O Partido Democrático Brasileiro ajuizou uma ação direta de inconstitucionalidade no Supremo Tribunal Federal impugnando referido ato normativo, buscando a sua declaração de inconstitucionalidade parcial, pois ele regulado o que só pode ser objeto de lei complementar, quando detalhou providências de política sanitária e quem seria apto a implementá-la; ademais, defendeu que a proteção da saúde é de competência comum dos entes federativos, em consonância com o artigo 23, II, da CF, que, em seu parágrafo único, prevê a cooperação entre os entes por lei complementar, não sendo, desse modo, o instrumento da medida provisória apta, pois afastada expressamente pelo texto constitucional, de acordo com o artigo 62, §1º, III, da Carta Magna.

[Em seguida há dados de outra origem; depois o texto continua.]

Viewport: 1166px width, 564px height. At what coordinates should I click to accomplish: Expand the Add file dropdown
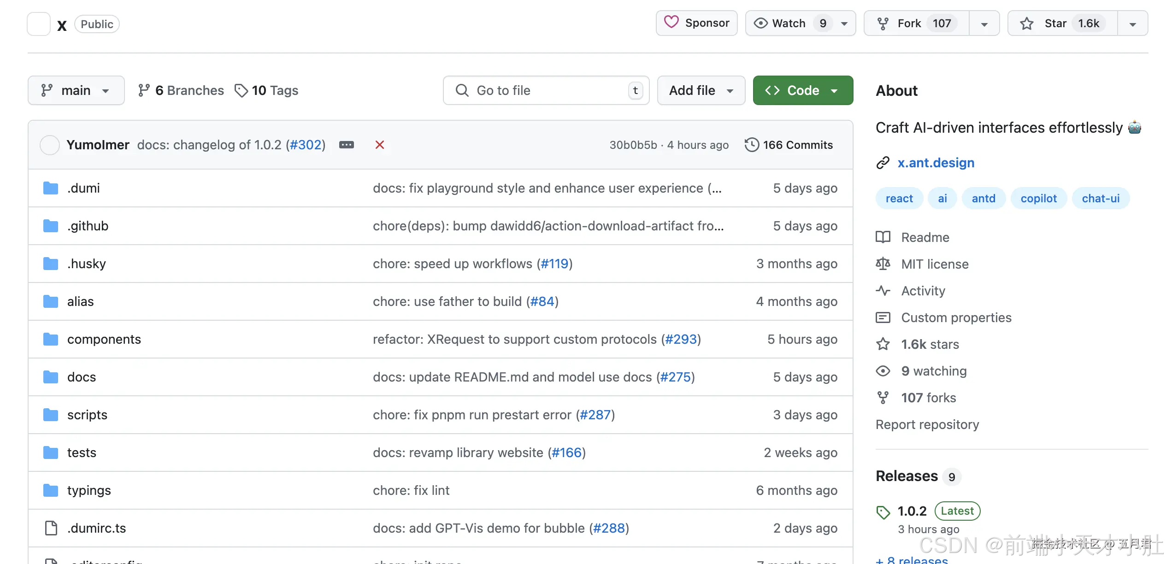pyautogui.click(x=701, y=90)
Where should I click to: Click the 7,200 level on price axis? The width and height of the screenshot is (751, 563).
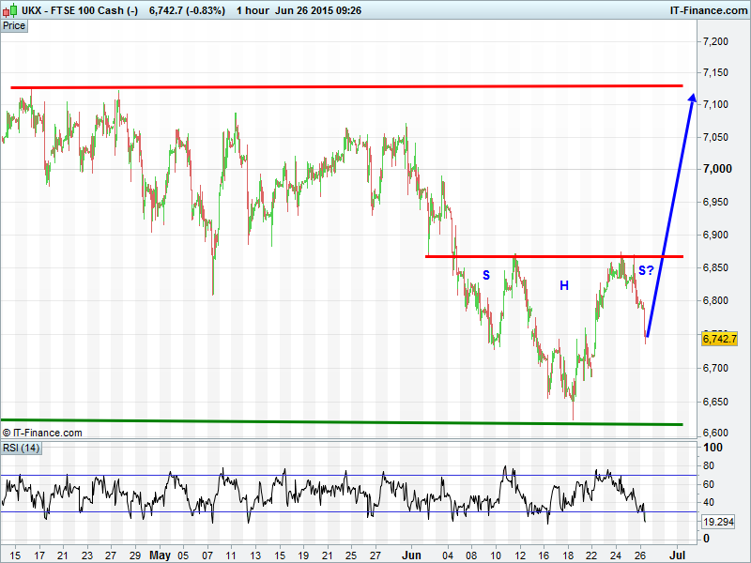(x=716, y=42)
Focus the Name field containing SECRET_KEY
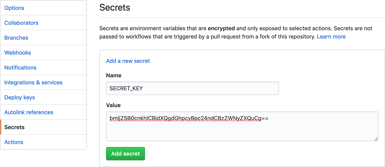This screenshot has width=385, height=167. click(x=192, y=88)
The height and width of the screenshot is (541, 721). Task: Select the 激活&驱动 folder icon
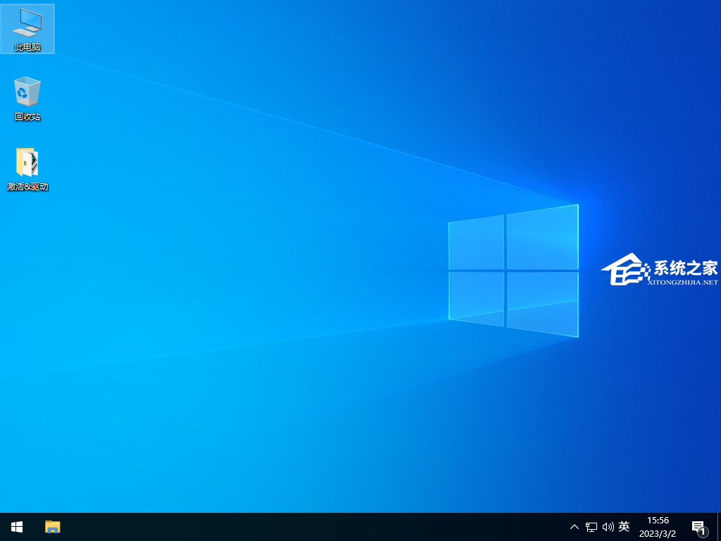[27, 162]
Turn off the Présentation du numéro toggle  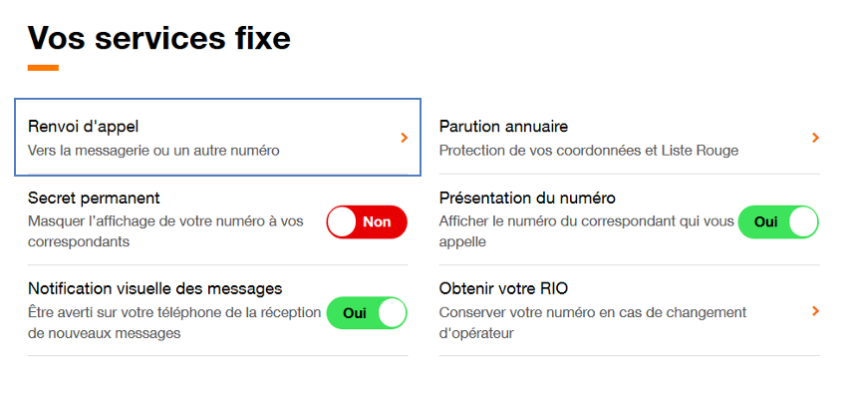point(778,221)
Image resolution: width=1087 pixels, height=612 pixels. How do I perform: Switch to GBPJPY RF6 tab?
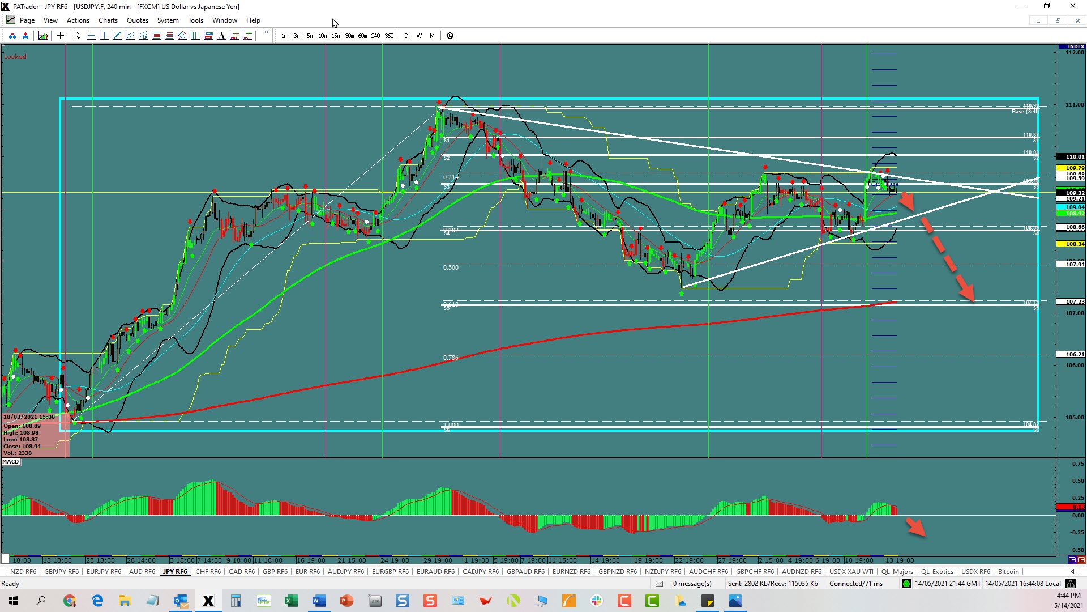pos(61,572)
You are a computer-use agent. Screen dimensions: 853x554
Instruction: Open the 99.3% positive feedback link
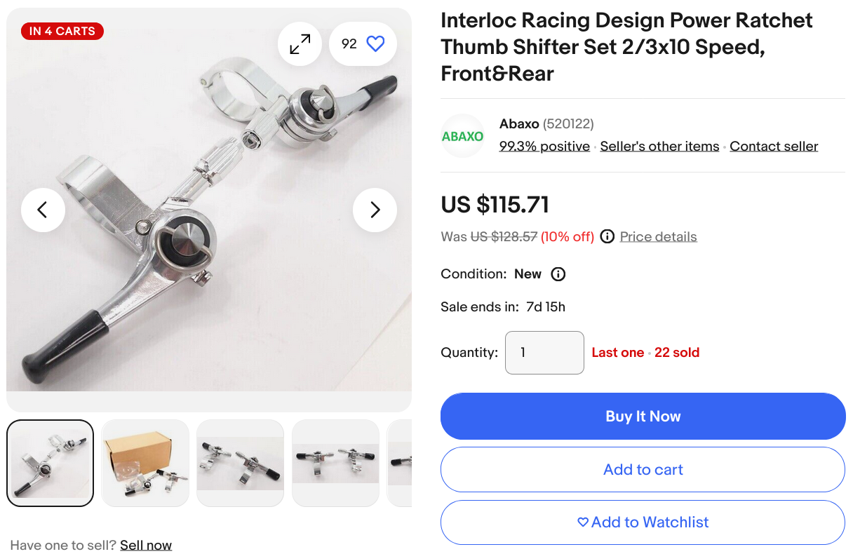click(544, 147)

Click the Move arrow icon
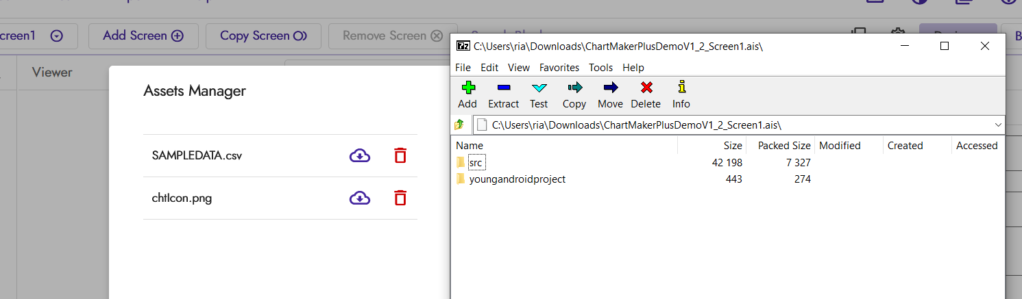[610, 88]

No exame do pleito, o Ministro Marco Aurélio, relator, cautelarmente, reconheceu a compatibilidade do agir do Presidente da República com a Constituição, quando editou medida provisória, pois verificado o preenchimento dos seus requisitos imprescindíveis, quais sejam, a relevância de se ter uma disciplina geral e a urgência – por isso, inclusive, observou não se pedir a exigência de lei complementar -, bem como delineou que a edição de tal ato normativo não afasta a atuação, conjunta e em seu território, dos Estados-membros, do Distrito Federal e dos Municípios, porque assim se observa da interpretação do artigo 23, II, da Lei Magna, que traz uma competência concorrente. Ainda, para apartar qualquer interpretação contrária ou contraditória, resolveu tornar explícita, no campo pedagógico e na dicção do Supremo, a competência concorrente”(STF-ADI 6341 MC/DF, DJ em 25/03/2020). O entendimento do membro do STF restou confirmada, pelo Plenário, por maioria (DJ em 16/04/2020).

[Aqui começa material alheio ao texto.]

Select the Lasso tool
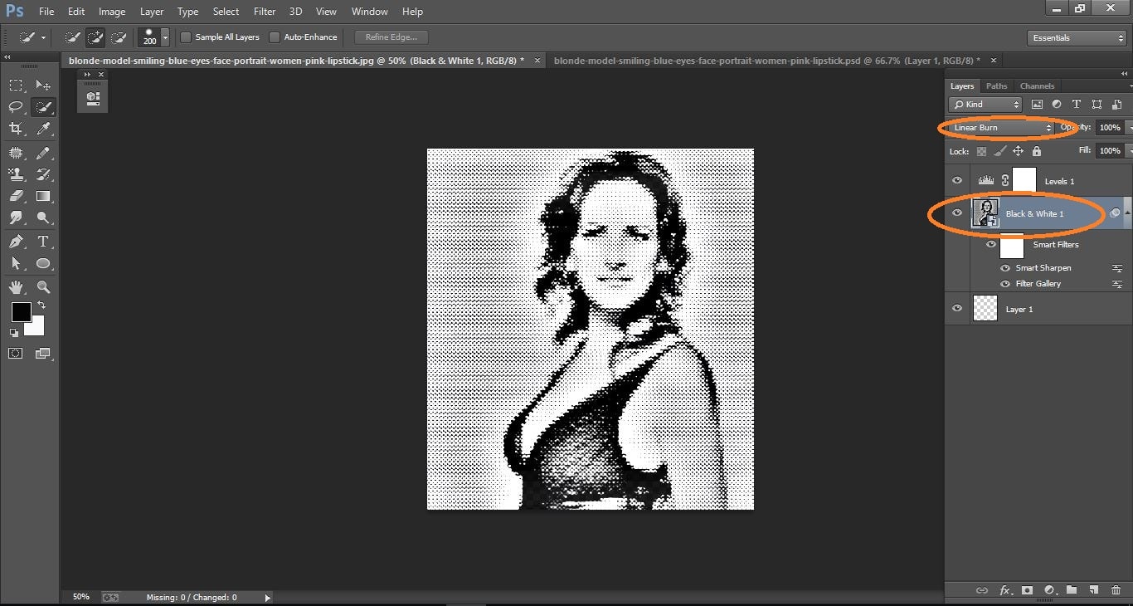Image resolution: width=1133 pixels, height=606 pixels. 15,106

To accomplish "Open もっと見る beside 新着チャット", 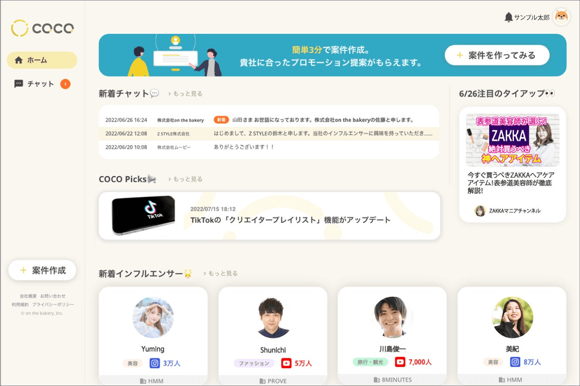I will tap(186, 93).
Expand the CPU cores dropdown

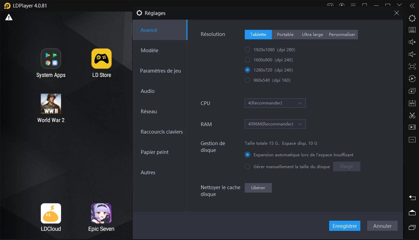click(x=275, y=103)
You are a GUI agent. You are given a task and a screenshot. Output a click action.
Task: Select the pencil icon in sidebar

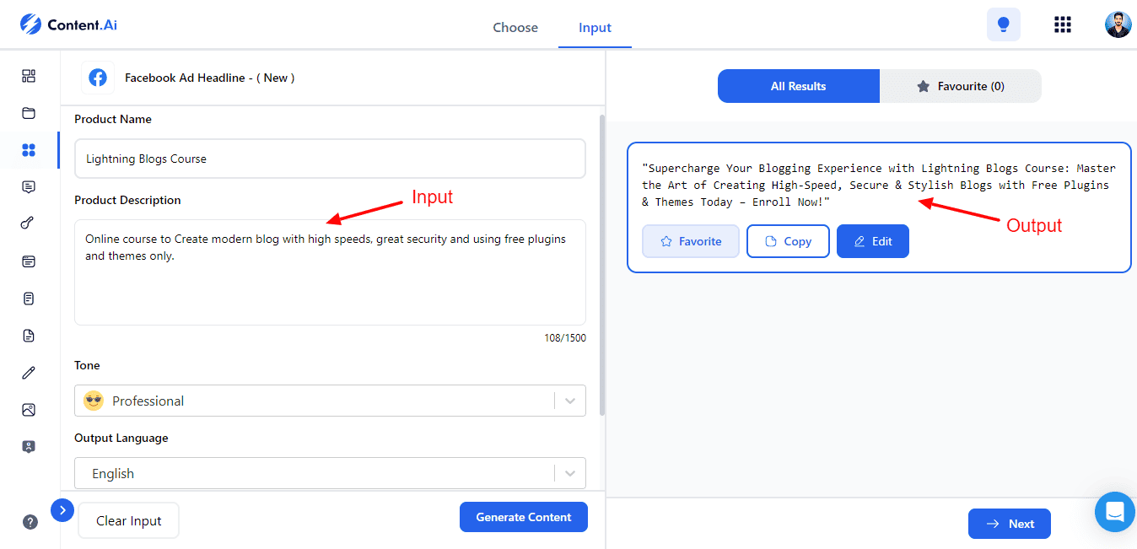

Antes de ser ratificada a decisão da relatoria, o Advogado-Geral da União requereu, em sede de embargos de declaração, a suspensão do pronunciamento posteriormente confirmado, contra a decisão monocrática do relator, de modo a se reconhecer a ilegitimidade de Estados, do Distrito Federal e dos Municípios relativamente à imposição de restrições à circulação de pessoas, bens e serviços, pois a União é quem seria competente para a edição de normas gerais sobre o tema. Com a ratificação e já que não analisado anteriormente o pleito do causídico, o relator finalizou com a perda do objeto do recurso.
Vale dizer que, quando da confirmação do que decidira o Ministro Marco Aurélio, o Supremo proferiu decisão manipulativa aditiva, interpretando o artigo 3º, §9º, da lei nº 11.979/20, conforme à CF, anunciando a competência do Presidente da República “para dispor mediante decreto, sobre os serviços públicos e atividades essenciais, preservada a atribuição de cada ente da Federação”, com fundamento no inciso I do art. 198, da CF, que veicula a descentralização, com direção única em cada esfera de governo, quanto às ações e serviços públicos de saúde; para o STF, por outro lado, também não se precisa editar lei complementar para tratar do tema, uma vez que o art. 3º, da lei 11.979/2020 não detalha cooperação entre os componentes da Federação (DJ em 22/04/2020).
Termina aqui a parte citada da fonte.